Can the data below be set down again exactly, line for line?

(Records provided begins)

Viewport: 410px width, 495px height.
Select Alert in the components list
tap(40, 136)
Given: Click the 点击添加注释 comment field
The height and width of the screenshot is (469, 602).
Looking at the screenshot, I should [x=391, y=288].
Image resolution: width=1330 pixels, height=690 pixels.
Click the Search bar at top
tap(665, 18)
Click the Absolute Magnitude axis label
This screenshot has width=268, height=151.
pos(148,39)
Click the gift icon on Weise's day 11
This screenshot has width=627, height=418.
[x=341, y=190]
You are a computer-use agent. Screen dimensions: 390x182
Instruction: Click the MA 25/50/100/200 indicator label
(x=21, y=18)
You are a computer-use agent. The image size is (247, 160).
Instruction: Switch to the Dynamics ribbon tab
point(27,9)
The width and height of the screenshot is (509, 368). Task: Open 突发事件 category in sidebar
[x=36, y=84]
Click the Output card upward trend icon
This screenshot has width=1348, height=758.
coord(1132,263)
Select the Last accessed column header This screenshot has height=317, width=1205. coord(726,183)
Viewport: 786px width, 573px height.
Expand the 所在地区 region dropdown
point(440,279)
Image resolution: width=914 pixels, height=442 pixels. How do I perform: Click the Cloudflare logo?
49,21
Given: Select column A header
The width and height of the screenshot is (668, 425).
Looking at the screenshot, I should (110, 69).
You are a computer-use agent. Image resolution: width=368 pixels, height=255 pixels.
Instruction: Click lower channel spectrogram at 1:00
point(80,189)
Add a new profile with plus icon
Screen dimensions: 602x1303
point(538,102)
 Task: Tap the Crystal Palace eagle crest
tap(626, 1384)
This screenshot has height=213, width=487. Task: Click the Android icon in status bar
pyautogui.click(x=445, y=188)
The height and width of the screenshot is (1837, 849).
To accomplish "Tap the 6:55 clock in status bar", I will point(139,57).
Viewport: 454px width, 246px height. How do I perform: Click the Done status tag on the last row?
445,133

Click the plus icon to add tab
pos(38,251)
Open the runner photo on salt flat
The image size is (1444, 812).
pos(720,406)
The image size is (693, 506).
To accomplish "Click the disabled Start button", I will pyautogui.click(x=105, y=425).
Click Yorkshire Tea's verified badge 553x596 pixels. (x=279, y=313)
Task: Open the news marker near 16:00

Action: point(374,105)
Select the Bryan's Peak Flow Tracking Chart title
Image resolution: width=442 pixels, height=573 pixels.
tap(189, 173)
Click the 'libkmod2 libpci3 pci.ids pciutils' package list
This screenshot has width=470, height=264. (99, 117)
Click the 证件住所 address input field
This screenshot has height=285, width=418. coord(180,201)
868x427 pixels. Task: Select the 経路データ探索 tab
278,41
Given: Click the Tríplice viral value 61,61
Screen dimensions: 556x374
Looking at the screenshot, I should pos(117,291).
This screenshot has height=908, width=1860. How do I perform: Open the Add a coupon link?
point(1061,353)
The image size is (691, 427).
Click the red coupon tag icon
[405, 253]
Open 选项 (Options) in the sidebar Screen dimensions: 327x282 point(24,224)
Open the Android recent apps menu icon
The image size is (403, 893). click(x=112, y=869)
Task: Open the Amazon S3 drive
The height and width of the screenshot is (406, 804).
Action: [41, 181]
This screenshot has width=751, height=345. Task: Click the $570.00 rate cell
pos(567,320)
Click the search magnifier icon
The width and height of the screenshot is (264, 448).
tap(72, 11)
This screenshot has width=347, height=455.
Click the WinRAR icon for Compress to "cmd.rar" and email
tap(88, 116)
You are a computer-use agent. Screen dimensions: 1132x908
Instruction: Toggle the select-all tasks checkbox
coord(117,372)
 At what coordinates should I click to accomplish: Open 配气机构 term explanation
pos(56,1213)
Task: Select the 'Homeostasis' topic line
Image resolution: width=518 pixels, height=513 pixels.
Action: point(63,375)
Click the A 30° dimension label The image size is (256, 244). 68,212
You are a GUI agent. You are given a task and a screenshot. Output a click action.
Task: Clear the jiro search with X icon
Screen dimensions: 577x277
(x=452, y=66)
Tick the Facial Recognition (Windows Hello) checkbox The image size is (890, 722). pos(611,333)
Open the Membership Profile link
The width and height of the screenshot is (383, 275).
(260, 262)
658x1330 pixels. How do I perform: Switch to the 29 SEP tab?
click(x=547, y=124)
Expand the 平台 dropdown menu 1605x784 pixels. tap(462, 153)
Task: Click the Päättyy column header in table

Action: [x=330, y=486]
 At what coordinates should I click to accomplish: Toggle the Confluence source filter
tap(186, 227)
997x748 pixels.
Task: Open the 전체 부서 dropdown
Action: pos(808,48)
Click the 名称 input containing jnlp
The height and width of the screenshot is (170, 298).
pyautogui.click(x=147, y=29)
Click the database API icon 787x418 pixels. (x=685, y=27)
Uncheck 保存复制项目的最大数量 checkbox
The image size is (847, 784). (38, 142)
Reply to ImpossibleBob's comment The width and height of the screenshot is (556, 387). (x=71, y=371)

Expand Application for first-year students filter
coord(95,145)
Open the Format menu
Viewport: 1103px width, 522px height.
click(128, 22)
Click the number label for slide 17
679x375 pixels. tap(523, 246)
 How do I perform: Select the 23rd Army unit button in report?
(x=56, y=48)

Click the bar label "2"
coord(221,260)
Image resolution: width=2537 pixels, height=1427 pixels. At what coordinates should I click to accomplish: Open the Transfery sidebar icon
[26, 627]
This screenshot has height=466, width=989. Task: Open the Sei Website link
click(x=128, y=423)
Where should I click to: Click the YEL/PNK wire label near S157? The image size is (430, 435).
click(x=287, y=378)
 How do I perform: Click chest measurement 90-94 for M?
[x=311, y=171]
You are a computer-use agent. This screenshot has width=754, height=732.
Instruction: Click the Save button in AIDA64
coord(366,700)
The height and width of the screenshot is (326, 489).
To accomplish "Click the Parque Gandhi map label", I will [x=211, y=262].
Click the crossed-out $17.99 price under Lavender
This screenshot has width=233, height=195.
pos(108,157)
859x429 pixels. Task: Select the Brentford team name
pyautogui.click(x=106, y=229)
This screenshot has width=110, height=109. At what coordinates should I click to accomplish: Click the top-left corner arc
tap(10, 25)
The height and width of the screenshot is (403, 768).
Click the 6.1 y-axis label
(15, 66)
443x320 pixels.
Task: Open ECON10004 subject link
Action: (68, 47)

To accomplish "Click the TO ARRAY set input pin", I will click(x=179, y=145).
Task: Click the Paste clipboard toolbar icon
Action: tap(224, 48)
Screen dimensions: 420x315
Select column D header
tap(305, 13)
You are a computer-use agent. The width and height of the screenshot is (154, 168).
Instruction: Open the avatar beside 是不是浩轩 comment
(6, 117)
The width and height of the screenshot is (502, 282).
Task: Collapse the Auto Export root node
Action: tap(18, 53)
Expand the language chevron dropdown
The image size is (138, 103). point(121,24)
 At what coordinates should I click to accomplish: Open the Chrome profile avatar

(Records provided ends)

## Problem solution
Viewport: 410px width, 495px height.
Select Alert in the components list
tap(40, 136)
Given: Click the 点击添加注释 comment field
The height and width of the screenshot is (469, 602).
Looking at the screenshot, I should [x=391, y=288].
Image resolution: width=1330 pixels, height=690 pixels.
Click the Search bar at top
tap(665, 18)
Click the Absolute Magnitude axis label
This screenshot has width=268, height=151.
pos(148,39)
Click the gift icon on Weise's day 11
This screenshot has width=627, height=418.
[x=341, y=190]
You are a computer-use agent. Screen dimensions: 390x182
Instruction: Click the MA 25/50/100/200 indicator label
(x=21, y=18)
You are a computer-use agent. The image size is (247, 160).
Instruction: Switch to the Dynamics ribbon tab
point(27,9)
The width and height of the screenshot is (509, 368). Task: Open 突发事件 category in sidebar
[x=36, y=84]
Click the Output card upward trend icon
This screenshot has width=1348, height=758.
coord(1132,263)
Select the Last accessed column header This screenshot has height=317, width=1205. coord(726,183)
Viewport: 786px width, 573px height.
Expand the 所在地区 region dropdown
point(440,279)
Image resolution: width=914 pixels, height=442 pixels. How do I perform: Click the Cloudflare logo?
49,21
Given: Select column A header
The width and height of the screenshot is (668, 425).
Looking at the screenshot, I should (110, 69).
You are a computer-use agent. Image resolution: width=368 pixels, height=255 pixels.
Instruction: Click lower channel spectrogram at 1:00
point(80,189)
Add a new profile with plus icon
Screen dimensions: 602x1303
point(538,102)
 Task: Tap the Crystal Palace eagle crest
tap(626, 1384)
This screenshot has height=213, width=487. Task: Click the Android icon in status bar
pyautogui.click(x=445, y=188)
The height and width of the screenshot is (1837, 849).
To accomplish "Tap the 6:55 clock in status bar", I will point(139,57).
Viewport: 454px width, 246px height. How do I perform: Click the Done status tag on the last row?
445,133

Click the plus icon to add tab
pos(38,251)
Open the runner photo on salt flat
The image size is (1444, 812).
pos(720,406)
The image size is (693, 506).
To accomplish "Click the disabled Start button", I will pyautogui.click(x=105, y=425).
Click Yorkshire Tea's verified badge 553x596 pixels. (x=279, y=313)
Task: Open the news marker near 16:00

Action: point(374,105)
Select the Bryan's Peak Flow Tracking Chart title
Image resolution: width=442 pixels, height=573 pixels.
tap(189, 173)
Click the 'libkmod2 libpci3 pci.ids pciutils' package list
This screenshot has width=470, height=264. (99, 117)
Click the 证件住所 address input field
This screenshot has height=285, width=418. coord(180,201)
868x427 pixels. Task: Select the 経路データ探索 tab
278,41
Given: Click the Tríplice viral value 61,61
Screen dimensions: 556x374
Looking at the screenshot, I should pos(117,291).
This screenshot has height=908, width=1860. How do I perform: Open the Add a coupon link?
point(1061,353)
The image size is (691, 427).
Click the red coupon tag icon
[405, 253]
Open 选项 (Options) in the sidebar Screen dimensions: 327x282 point(24,224)
Open the Android recent apps menu icon
The image size is (403, 893). click(x=112, y=869)
Task: Open the Amazon S3 drive
The height and width of the screenshot is (406, 804).
Action: [41, 181]
This screenshot has width=751, height=345. Task: Click the $570.00 rate cell
pos(567,320)
Click the search magnifier icon
The width and height of the screenshot is (264, 448).
tap(72, 11)
This screenshot has width=347, height=455.
Click the WinRAR icon for Compress to "cmd.rar" and email
tap(88, 116)
You are a computer-use agent. Screen dimensions: 1132x908
Instruction: Toggle the select-all tasks checkbox
coord(117,372)
 At what coordinates should I click to accomplish: Open 配气机构 term explanation
pos(56,1213)
Task: Select the 'Homeostasis' topic line
Image resolution: width=518 pixels, height=513 pixels.
Action: point(63,375)
Click the A 30° dimension label The image size is (256, 244). 68,212
You are a GUI agent. You are given a task and a screenshot. Output a click action.
Task: Clear the jiro search with X icon
Screen dimensions: 577x277
(x=452, y=66)
Tick the Facial Recognition (Windows Hello) checkbox The image size is (890, 722). pos(611,333)
Open the Membership Profile link
The width and height of the screenshot is (383, 275).
(260, 262)
658x1330 pixels. How do I perform: Switch to the 29 SEP tab?
click(x=547, y=124)
Expand the 平台 dropdown menu 1605x784 pixels. tap(462, 153)
Task: Click the Päättyy column header in table

Action: [x=330, y=486]
 At what coordinates should I click to accomplish: Toggle the Confluence source filter
tap(186, 227)
997x748 pixels.
Task: Open the 전체 부서 dropdown
Action: pos(808,48)
Click the 名称 input containing jnlp
The height and width of the screenshot is (170, 298).
pyautogui.click(x=147, y=29)
Click the database API icon 787x418 pixels. (x=685, y=27)
Uncheck 保存复制项目的最大数量 checkbox
The image size is (847, 784). (38, 142)
Reply to ImpossibleBob's comment The width and height of the screenshot is (556, 387). (x=71, y=371)

Expand Application for first-year students filter
coord(95,145)
Open the Format menu
Viewport: 1103px width, 522px height.
click(128, 22)
Click the number label for slide 17
679x375 pixels. tap(523, 246)
 How do I perform: Select the 23rd Army unit button in report?
(x=56, y=48)

Click the bar label "2"
coord(221,260)
Image resolution: width=2537 pixels, height=1427 pixels. At what coordinates should I click to accomplish: Open the Transfery sidebar icon
[26, 627]
This screenshot has height=466, width=989. Task: Open the Sei Website link
click(x=128, y=423)
Where should I click to: Click the YEL/PNK wire label near S157? The image size is (430, 435).
click(x=287, y=378)
 How do I perform: Click chest measurement 90-94 for M?
[x=311, y=171]
You are a computer-use agent. This screenshot has width=754, height=732.
Instruction: Click the Save button in AIDA64
coord(366,700)
The height and width of the screenshot is (326, 489).
To accomplish "Click the Parque Gandhi map label", I will [x=211, y=262].
Click the crossed-out $17.99 price under Lavender
This screenshot has width=233, height=195.
pos(108,157)
859x429 pixels. Task: Select the Brentford team name
pyautogui.click(x=106, y=229)
This screenshot has width=110, height=109. At what coordinates should I click to accomplish: Click the top-left corner arc
tap(10, 25)
The height and width of the screenshot is (403, 768).
Click the 6.1 y-axis label
(15, 66)
443x320 pixels.
Task: Open ECON10004 subject link
Action: (68, 47)

To accomplish "Click the TO ARRAY set input pin", I will click(x=179, y=145).
Task: Click the Paste clipboard toolbar icon
Action: tap(224, 48)
Screen dimensions: 420x315
Select column D header
tap(305, 13)
You are a computer-use agent. The width and height of the screenshot is (154, 168).
Instruction: Open the avatar beside 是不是浩轩 comment
(6, 117)
The width and height of the screenshot is (502, 282).
Task: Collapse the Auto Export root node
Action: tap(18, 53)
Expand the language chevron dropdown
The image size is (138, 103). point(121,24)
 At what coordinates should I click to accomplish: Open the Chrome profile avatar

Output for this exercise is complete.